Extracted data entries
----
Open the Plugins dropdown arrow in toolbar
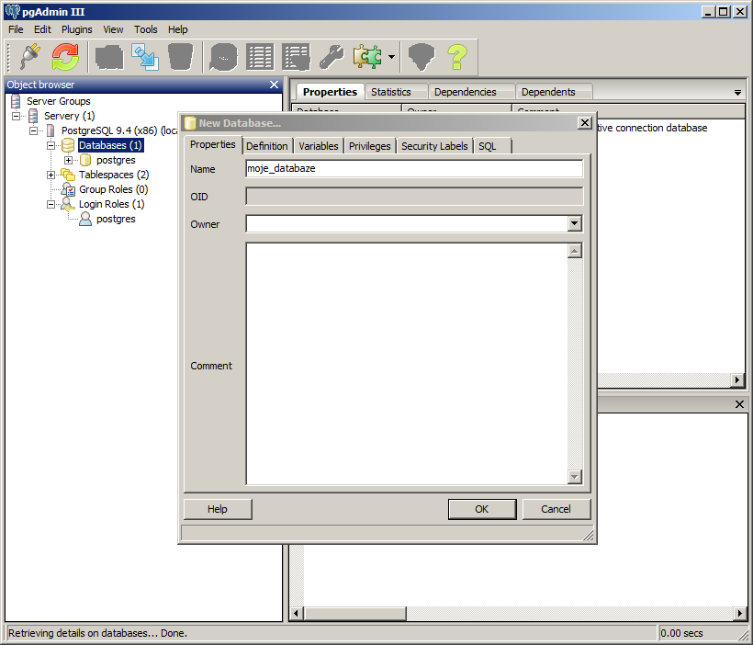Screen dimensions: 753x645 [391, 57]
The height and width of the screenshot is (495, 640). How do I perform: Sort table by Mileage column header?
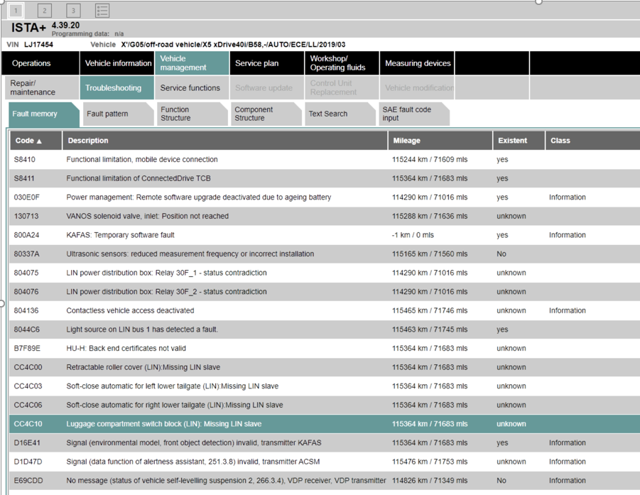coord(439,141)
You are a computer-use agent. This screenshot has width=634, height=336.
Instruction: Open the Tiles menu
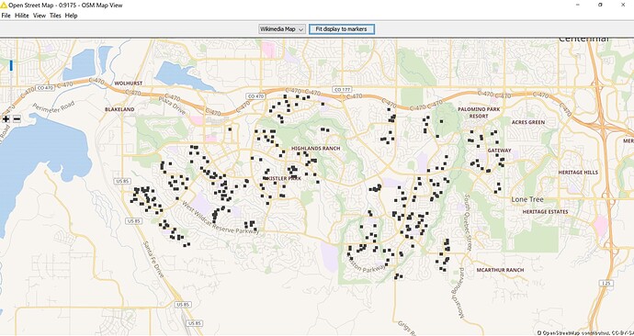[55, 16]
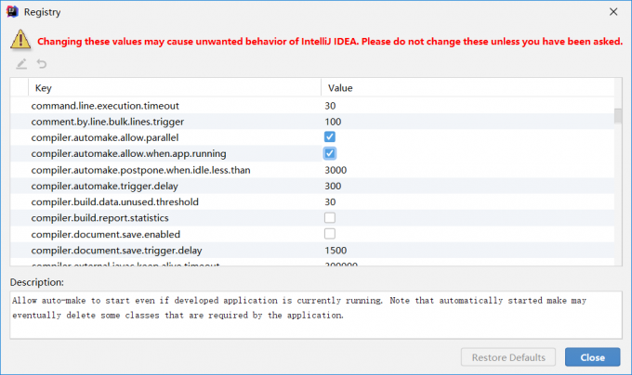This screenshot has width=632, height=375.
Task: Click the yellow warning triangle icon
Action: [x=20, y=40]
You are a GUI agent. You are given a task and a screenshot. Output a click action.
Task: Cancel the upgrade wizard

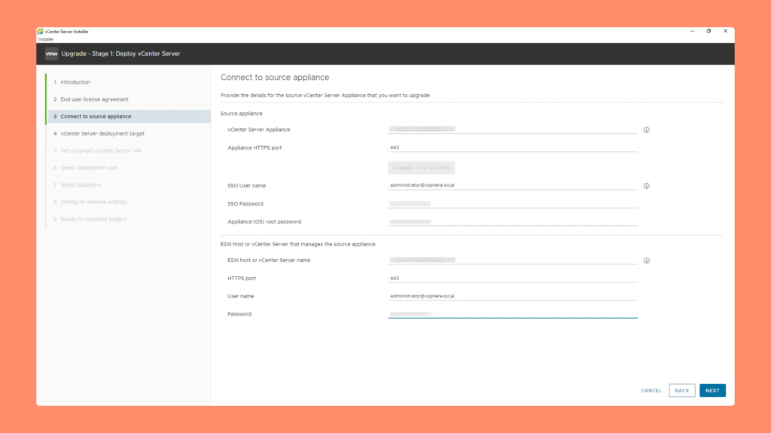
----
• **Work order**
Work out how many lines in the records above hold the string "agent", then give only that count.

• **Task output**
2